::: Source data :::
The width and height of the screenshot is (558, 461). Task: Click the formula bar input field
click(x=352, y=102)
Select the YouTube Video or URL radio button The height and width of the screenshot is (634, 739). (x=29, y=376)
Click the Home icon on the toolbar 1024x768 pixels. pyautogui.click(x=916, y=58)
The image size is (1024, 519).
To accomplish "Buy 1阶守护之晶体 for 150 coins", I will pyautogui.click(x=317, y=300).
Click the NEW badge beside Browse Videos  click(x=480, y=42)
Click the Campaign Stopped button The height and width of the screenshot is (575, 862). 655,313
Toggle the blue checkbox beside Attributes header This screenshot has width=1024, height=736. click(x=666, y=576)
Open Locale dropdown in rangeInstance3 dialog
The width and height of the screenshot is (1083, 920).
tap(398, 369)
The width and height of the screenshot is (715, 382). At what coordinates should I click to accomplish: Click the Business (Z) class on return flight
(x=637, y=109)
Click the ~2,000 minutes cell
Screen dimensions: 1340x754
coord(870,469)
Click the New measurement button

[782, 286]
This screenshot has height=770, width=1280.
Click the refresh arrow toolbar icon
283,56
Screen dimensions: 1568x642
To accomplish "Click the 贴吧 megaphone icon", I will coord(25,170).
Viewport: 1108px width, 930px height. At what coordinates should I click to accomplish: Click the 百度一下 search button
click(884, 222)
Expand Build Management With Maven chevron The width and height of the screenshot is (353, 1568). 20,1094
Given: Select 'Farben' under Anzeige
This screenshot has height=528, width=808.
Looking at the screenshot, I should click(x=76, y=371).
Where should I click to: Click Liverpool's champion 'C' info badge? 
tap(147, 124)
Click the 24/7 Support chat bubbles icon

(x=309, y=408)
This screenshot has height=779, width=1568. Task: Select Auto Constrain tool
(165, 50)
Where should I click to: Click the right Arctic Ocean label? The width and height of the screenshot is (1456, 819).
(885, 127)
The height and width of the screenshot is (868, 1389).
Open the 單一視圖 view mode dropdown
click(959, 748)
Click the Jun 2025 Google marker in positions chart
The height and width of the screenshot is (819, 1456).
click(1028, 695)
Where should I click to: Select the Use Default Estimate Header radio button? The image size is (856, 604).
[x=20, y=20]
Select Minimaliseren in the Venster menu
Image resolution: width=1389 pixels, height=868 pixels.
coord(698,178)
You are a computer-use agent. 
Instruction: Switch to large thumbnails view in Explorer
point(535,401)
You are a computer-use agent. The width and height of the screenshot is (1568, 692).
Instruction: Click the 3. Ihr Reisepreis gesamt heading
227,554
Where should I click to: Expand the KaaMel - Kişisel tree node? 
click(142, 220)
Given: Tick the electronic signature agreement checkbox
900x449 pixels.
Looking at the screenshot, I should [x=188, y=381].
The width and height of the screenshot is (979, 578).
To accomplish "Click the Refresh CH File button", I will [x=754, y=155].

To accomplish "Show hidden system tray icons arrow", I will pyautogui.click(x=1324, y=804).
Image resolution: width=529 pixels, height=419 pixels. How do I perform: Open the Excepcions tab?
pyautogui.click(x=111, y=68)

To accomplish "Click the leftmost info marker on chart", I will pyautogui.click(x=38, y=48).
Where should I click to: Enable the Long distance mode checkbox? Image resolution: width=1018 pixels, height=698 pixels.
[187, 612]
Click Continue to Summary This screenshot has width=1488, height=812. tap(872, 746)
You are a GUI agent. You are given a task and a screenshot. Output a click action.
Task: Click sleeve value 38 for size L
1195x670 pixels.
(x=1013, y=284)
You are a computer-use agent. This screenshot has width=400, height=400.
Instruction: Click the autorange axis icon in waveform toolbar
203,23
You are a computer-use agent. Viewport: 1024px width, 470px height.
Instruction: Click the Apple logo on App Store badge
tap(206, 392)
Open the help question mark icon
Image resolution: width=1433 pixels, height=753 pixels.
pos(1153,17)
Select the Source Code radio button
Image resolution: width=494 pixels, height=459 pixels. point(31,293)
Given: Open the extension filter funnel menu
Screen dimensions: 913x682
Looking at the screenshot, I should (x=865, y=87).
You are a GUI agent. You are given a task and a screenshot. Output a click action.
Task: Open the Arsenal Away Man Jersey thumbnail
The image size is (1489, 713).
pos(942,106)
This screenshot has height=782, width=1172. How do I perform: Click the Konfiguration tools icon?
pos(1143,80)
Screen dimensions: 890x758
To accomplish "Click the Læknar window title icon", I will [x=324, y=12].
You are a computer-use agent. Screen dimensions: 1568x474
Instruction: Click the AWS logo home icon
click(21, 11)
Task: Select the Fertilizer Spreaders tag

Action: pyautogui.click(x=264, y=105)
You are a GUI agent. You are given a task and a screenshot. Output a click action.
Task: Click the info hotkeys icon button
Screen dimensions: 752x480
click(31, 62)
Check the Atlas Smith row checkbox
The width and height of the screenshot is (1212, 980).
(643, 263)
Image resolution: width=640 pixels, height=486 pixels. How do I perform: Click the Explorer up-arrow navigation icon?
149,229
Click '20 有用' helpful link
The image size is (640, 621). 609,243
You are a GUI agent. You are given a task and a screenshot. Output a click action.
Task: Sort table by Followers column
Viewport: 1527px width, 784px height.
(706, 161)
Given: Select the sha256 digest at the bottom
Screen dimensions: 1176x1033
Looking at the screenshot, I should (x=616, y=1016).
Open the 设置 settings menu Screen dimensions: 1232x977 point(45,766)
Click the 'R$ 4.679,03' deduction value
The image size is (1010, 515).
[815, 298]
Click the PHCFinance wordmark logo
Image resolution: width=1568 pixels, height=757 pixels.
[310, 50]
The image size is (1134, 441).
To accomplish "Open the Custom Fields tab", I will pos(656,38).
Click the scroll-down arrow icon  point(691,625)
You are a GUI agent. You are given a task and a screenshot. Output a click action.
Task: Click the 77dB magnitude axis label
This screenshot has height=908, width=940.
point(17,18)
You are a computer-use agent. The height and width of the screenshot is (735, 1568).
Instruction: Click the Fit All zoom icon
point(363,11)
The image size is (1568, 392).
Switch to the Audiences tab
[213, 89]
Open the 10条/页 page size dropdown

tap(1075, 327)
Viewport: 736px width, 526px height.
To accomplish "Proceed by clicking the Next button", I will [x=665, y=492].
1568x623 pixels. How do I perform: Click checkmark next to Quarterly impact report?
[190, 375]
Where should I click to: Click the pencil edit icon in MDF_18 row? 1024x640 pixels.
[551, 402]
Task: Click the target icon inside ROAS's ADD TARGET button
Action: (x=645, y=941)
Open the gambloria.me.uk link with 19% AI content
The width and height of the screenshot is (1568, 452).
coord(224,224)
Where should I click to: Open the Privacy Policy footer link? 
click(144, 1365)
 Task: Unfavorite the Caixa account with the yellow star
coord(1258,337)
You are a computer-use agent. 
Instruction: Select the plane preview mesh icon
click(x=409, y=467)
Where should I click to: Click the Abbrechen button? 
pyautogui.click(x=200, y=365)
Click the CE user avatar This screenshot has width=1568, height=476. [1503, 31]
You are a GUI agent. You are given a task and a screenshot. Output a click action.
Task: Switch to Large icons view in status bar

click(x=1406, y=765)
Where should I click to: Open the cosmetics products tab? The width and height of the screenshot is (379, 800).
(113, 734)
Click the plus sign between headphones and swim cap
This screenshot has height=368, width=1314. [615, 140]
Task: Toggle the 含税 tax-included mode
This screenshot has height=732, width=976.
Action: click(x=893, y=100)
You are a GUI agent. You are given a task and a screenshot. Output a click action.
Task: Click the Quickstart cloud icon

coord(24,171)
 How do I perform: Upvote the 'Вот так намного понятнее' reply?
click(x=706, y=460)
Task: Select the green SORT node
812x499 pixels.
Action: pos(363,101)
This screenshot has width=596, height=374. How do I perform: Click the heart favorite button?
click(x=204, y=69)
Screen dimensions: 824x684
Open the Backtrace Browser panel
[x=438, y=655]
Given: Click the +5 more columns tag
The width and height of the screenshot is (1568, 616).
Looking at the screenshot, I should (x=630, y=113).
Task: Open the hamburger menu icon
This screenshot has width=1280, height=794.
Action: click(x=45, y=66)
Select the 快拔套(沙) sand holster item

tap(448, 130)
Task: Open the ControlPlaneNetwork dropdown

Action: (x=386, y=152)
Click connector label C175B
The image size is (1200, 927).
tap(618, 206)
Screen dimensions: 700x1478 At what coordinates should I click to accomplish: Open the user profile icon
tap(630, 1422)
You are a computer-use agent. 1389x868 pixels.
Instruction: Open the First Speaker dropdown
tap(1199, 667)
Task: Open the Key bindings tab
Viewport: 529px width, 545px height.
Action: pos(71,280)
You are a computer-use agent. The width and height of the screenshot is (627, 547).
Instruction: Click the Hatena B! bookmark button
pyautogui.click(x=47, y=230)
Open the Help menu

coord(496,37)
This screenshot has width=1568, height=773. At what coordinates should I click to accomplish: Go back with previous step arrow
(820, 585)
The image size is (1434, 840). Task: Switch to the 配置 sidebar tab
:::
What the exercise asks: Copy out the stretch of entries from the line containing "Image resolution: width=529" through the line containing "will pyautogui.click(x=38, y=48).", character for character.

Solution:
Image resolution: width=529 pixels, height=419 pixels. How do I perform: Open the Excepcions tab?
pyautogui.click(x=111, y=68)

To accomplish "Click the leftmost info marker on chart", I will pyautogui.click(x=38, y=48).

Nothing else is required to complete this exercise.